Yep, we have it coming
(photo credit, me 2001)

A friend of mine on Facebook asked the seemingly innocuous question "should it or should it not be a constitutional amendment, given our current situation, to balance the budget" and a heated debate about the debt-limit ensued, but no one ever asked these basic questions.
No one said that we might be here because we have become used to a lifestyle that we cannot support (except me)- no one said, these are maybe not the questions our government should be asking. We have issued ourselves a credit card with a limit of a gajillion dollars- should we make it a gajillion an one? should we cut these basic social services, or these? (B/c of course taxing the wealthy and not being in several military scuffles at a time is out of the question) Do we really HAVE to be responsible? It's like saying:

"We are on fire, and currently burning to death, but I just noticed that our Prada Bag is getting a little warm, do you think we should set it down before it catches fire?"

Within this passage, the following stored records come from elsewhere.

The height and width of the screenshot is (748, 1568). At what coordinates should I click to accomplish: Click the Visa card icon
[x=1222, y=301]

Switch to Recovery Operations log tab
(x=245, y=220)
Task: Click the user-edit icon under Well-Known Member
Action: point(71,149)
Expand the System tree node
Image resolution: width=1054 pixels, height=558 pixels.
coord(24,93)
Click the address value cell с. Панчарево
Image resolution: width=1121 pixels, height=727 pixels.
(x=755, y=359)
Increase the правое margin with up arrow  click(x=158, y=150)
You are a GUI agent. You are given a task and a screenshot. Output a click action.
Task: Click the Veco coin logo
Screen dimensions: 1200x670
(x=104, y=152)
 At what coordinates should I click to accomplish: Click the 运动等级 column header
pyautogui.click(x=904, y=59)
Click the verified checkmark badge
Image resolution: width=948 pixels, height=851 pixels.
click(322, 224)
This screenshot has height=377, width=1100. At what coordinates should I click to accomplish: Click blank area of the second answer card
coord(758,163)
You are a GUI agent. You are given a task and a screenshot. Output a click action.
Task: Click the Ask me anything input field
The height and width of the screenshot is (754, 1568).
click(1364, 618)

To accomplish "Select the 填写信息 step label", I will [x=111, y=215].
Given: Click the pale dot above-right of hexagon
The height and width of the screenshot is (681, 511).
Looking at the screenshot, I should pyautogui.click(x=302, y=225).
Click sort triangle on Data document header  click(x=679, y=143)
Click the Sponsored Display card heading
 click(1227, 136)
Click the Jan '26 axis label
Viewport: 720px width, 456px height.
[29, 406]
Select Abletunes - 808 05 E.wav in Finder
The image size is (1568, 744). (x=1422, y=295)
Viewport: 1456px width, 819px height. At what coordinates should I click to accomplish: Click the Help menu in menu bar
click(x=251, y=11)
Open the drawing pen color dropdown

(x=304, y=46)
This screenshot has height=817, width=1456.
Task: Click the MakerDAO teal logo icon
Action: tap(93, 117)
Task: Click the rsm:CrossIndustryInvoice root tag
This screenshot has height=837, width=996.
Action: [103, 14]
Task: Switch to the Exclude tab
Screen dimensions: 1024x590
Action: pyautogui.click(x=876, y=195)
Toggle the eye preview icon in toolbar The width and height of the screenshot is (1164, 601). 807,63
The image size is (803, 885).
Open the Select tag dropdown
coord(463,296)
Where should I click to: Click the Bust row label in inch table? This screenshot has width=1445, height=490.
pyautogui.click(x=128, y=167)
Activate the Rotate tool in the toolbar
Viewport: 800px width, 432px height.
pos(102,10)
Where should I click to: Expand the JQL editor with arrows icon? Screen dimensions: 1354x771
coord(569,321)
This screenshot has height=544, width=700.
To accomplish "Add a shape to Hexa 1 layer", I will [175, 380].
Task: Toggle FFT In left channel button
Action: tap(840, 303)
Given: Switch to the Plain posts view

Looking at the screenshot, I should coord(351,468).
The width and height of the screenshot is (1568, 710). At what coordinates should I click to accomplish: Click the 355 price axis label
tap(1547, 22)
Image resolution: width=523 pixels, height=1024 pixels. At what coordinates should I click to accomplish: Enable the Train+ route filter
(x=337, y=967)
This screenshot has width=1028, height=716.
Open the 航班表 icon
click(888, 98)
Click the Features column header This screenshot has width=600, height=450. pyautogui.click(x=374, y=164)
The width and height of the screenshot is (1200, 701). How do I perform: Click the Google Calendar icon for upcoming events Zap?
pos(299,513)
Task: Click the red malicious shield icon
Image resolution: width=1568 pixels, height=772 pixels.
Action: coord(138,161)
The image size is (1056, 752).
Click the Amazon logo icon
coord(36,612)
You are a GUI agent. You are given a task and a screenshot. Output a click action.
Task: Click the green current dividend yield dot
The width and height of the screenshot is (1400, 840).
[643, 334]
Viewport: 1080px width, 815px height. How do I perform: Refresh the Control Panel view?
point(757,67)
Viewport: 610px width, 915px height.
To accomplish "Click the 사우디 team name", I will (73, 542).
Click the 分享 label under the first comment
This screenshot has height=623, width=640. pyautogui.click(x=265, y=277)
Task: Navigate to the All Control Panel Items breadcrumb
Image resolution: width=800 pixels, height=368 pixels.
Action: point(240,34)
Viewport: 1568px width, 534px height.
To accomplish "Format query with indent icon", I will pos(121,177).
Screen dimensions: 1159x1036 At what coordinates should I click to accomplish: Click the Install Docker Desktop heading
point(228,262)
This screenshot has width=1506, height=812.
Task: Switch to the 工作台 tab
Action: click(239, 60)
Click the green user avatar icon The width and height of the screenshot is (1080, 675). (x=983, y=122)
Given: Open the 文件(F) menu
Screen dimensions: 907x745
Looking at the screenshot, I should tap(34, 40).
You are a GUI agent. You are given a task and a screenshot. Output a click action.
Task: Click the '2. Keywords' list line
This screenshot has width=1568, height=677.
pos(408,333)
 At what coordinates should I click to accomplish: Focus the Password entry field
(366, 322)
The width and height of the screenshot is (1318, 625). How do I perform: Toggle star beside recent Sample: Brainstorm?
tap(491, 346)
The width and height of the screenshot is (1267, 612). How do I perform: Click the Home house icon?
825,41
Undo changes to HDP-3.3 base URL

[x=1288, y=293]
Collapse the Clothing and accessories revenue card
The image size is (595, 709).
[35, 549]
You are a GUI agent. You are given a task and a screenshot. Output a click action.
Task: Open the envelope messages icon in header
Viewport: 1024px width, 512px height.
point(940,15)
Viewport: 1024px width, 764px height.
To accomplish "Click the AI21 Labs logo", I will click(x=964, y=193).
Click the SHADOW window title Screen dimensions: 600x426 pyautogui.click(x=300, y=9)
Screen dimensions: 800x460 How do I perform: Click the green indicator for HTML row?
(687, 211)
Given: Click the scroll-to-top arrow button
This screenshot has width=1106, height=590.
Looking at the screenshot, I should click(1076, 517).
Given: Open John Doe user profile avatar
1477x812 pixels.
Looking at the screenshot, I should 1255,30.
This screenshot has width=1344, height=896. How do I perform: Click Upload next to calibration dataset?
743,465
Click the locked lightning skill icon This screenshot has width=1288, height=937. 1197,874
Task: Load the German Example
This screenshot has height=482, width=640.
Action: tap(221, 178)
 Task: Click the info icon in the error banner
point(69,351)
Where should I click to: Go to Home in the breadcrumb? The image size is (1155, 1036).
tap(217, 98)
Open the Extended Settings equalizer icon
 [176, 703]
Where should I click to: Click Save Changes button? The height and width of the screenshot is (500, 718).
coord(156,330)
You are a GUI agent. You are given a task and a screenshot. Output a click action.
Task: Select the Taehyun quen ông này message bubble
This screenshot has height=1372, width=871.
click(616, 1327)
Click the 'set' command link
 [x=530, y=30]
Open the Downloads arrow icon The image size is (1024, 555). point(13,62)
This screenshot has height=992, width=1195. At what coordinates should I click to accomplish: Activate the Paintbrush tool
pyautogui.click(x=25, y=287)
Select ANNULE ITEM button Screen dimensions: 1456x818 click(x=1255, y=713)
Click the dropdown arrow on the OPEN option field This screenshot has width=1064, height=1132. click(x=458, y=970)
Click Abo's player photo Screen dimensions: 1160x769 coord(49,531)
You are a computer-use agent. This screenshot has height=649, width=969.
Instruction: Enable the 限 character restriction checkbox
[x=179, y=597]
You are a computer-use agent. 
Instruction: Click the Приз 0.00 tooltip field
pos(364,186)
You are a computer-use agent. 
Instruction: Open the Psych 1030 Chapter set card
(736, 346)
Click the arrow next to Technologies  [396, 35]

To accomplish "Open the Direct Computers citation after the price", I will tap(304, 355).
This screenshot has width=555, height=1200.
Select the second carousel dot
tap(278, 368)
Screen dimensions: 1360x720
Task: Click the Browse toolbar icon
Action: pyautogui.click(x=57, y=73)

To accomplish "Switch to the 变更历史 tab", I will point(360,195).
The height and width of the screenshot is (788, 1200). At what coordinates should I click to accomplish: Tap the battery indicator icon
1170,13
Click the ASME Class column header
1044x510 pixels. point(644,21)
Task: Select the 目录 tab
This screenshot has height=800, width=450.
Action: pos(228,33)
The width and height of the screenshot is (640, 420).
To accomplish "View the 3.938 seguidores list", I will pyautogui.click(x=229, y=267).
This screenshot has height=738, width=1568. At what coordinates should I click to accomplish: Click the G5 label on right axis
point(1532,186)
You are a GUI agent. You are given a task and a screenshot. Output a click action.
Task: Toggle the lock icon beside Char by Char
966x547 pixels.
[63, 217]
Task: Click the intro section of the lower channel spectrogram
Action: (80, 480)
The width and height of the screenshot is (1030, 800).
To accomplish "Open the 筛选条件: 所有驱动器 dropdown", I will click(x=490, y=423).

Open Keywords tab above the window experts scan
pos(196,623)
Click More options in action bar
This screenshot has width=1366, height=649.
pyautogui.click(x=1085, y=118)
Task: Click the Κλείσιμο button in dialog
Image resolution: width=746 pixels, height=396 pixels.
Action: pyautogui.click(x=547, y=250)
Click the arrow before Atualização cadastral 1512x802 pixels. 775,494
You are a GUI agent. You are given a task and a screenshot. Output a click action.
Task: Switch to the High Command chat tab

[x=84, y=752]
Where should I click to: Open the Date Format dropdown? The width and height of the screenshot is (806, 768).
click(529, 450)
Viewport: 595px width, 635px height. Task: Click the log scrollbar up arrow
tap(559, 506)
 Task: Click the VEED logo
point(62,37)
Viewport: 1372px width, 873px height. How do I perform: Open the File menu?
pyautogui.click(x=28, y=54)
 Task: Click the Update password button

We're suffering from the most epic case of denial that I can possibly imagine. When posed with this problem, it's such a surreal issue I can't even begin to formulate an answer.
When, in the near future, we are posed with questions that are much more severe, like water availability, or gasoline shortage- I begin to realize that the basic and fundamental questions I was previously certain we would ask ourselves will go totally by the wayside.
We will (and have currently) ignore/d the real issues, and try desperately to treat the symptom rather than the disease.
Tonight, I side with the doomers.

I am very afraid that we will not ask ourselves Why, How, or What can we do as a nation to fix this before it's too late to prevent catastrophic destruction. Rather- will put off the reality of it and continue to occupy this state of denial (it has cable!) until we have destroyed any possible hope of salvaging a graceful decent. We will eradicate our own future and that of our children's because taking the bus to work and turning off your lights is too much of a pain in the ass.

This is what I am most afraid of, and the more I see of human nature, the more likely it seems.